Task instructions:
Work out how many lines of the entries have the word "Toggle" in them. Respond with that number only.

Record set:
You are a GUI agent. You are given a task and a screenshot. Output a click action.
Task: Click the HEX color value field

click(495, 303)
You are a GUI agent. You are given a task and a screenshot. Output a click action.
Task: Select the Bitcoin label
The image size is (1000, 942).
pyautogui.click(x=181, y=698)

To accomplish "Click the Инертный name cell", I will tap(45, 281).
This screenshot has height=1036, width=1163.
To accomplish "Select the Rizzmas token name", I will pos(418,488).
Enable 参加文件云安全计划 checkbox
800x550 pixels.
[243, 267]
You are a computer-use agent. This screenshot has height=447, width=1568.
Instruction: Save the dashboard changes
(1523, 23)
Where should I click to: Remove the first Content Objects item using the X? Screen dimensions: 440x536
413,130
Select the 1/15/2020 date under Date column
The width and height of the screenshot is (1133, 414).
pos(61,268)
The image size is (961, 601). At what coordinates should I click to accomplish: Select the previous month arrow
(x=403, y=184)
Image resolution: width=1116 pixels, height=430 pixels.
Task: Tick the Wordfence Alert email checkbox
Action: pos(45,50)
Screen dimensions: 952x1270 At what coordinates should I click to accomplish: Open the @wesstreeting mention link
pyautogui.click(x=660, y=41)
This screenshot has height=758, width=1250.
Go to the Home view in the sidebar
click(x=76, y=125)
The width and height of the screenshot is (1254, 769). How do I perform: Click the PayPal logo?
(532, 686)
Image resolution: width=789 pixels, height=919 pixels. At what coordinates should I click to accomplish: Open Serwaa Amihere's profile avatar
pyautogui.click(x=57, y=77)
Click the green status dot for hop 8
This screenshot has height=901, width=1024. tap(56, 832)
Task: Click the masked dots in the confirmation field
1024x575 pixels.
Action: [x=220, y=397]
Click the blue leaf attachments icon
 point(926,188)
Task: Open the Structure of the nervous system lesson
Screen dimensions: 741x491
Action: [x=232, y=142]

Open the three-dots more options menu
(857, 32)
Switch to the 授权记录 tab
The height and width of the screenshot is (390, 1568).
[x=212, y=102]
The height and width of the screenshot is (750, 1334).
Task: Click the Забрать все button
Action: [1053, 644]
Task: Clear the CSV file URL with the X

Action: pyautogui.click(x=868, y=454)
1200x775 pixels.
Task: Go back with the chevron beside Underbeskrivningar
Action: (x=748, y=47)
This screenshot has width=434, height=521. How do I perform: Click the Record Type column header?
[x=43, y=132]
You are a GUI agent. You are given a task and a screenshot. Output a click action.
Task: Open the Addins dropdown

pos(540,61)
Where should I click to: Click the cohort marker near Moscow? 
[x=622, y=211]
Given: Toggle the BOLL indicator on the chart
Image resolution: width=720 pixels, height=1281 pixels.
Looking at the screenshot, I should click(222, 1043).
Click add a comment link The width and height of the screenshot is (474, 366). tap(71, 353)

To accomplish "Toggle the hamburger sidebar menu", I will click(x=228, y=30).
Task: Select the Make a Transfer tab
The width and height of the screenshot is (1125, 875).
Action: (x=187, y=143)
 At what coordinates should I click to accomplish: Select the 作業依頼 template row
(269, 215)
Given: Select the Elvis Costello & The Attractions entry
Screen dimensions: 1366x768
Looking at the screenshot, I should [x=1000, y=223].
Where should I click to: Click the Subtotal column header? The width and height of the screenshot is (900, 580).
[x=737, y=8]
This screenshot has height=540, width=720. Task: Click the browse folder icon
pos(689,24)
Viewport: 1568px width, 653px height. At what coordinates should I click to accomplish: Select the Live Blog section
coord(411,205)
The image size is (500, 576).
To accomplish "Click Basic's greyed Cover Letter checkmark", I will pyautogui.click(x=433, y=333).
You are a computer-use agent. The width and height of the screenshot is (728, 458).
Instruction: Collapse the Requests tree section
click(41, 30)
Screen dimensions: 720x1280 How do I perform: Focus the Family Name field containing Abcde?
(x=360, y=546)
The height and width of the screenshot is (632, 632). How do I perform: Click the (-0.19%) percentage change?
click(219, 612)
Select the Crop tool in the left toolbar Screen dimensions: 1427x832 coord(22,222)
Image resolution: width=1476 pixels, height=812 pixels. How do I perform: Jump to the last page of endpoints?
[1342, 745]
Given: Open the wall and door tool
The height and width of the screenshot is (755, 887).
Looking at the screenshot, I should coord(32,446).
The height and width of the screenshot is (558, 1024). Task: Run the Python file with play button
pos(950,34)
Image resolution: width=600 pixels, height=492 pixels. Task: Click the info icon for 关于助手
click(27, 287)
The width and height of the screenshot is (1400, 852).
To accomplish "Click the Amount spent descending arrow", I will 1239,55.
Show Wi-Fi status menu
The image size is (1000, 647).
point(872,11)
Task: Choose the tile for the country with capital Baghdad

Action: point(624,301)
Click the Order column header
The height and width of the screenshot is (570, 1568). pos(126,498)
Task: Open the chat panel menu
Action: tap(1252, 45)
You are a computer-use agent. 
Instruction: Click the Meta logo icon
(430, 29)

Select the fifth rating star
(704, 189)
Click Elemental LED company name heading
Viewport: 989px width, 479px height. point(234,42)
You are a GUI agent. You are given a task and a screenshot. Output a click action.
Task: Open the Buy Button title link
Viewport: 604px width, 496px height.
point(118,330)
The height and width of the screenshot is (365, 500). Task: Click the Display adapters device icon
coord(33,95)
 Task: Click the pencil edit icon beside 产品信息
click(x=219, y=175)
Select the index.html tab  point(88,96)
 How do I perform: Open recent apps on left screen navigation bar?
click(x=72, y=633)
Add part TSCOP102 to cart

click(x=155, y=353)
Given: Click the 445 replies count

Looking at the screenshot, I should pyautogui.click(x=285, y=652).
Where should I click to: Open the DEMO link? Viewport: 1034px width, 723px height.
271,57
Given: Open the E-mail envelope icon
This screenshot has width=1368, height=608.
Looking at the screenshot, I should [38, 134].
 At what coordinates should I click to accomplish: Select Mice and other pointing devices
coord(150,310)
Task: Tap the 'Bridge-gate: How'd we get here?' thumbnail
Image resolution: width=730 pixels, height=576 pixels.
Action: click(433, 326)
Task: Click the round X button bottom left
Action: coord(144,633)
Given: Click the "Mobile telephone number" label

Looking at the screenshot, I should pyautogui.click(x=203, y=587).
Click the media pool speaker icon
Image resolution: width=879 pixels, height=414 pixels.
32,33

Your solution:
2